### RECORDS FOR THE TASK:
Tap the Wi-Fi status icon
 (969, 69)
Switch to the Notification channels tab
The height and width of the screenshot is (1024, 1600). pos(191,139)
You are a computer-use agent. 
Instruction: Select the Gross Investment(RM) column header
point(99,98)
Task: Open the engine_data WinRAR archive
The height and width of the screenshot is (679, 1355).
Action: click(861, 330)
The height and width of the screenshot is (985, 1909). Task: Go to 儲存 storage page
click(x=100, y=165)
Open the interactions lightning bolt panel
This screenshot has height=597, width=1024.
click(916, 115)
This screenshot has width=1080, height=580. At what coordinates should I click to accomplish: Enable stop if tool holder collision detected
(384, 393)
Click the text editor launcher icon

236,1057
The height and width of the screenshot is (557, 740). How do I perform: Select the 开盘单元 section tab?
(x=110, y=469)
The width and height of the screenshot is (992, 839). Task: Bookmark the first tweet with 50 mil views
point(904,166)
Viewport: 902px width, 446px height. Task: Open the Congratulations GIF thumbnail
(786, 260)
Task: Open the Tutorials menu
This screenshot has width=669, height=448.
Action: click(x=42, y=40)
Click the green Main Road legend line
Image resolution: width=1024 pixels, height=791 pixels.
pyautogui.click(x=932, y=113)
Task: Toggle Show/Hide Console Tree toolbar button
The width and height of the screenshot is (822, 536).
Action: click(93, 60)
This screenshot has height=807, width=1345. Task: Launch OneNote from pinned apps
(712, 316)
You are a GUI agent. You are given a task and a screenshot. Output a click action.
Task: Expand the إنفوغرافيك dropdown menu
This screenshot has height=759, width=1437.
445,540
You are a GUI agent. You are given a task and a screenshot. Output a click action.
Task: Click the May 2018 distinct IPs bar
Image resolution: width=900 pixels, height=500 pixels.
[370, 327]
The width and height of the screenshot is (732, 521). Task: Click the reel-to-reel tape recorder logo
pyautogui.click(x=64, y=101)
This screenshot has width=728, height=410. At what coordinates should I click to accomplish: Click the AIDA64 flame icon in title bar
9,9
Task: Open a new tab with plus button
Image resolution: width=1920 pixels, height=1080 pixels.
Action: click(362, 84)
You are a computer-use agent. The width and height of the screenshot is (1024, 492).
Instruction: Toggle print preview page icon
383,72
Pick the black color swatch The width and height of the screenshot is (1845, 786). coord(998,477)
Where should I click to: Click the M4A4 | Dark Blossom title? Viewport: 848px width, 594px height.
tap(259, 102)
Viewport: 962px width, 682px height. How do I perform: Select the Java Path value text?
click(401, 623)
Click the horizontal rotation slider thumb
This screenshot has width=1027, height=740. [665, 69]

### THE REQUEST:
Retype every line of the records above exactly as it appears.

### REPLY:
Tap the Wi-Fi status icon
 (969, 69)
Switch to the Notification channels tab
The height and width of the screenshot is (1024, 1600). pos(191,139)
You are a computer-use agent. 
Instruction: Select the Gross Investment(RM) column header
point(99,98)
Task: Open the engine_data WinRAR archive
The height and width of the screenshot is (679, 1355).
Action: click(861, 330)
The height and width of the screenshot is (985, 1909). Task: Go to 儲存 storage page
click(x=100, y=165)
Open the interactions lightning bolt panel
This screenshot has height=597, width=1024.
click(916, 115)
This screenshot has width=1080, height=580. At what coordinates should I click to accomplish: Enable stop if tool holder collision detected
(384, 393)
Click the text editor launcher icon

236,1057
The height and width of the screenshot is (557, 740). How do I perform: Select the 开盘单元 section tab?
(x=110, y=469)
The width and height of the screenshot is (992, 839). Task: Bookmark the first tweet with 50 mil views
point(904,166)
Viewport: 902px width, 446px height. Task: Open the Congratulations GIF thumbnail
(786, 260)
Task: Open the Tutorials menu
This screenshot has width=669, height=448.
Action: click(x=42, y=40)
Click the green Main Road legend line
Image resolution: width=1024 pixels, height=791 pixels.
pyautogui.click(x=932, y=113)
Task: Toggle Show/Hide Console Tree toolbar button
The width and height of the screenshot is (822, 536).
Action: click(93, 60)
This screenshot has height=807, width=1345. Task: Launch OneNote from pinned apps
(712, 316)
You are a GUI agent. You are given a task and a screenshot. Output a click action.
Task: Expand the إنفوغرافيك dropdown menu
This screenshot has height=759, width=1437.
445,540
You are a GUI agent. You are given a task and a screenshot. Output a click action.
Task: Click the May 2018 distinct IPs bar
Image resolution: width=900 pixels, height=500 pixels.
[370, 327]
The width and height of the screenshot is (732, 521). Task: Click the reel-to-reel tape recorder logo
pyautogui.click(x=64, y=101)
This screenshot has width=728, height=410. At what coordinates should I click to accomplish: Click the AIDA64 flame icon in title bar
9,9
Task: Open a new tab with plus button
Image resolution: width=1920 pixels, height=1080 pixels.
Action: click(362, 84)
You are a computer-use agent. The width and height of the screenshot is (1024, 492).
Instruction: Toggle print preview page icon
383,72
Pick the black color swatch The width and height of the screenshot is (1845, 786). coord(998,477)
Where should I click to: Click the M4A4 | Dark Blossom title? Viewport: 848px width, 594px height.
tap(259, 102)
Viewport: 962px width, 682px height. How do I perform: Select the Java Path value text?
click(401, 623)
Click the horizontal rotation slider thumb
This screenshot has width=1027, height=740. [665, 69]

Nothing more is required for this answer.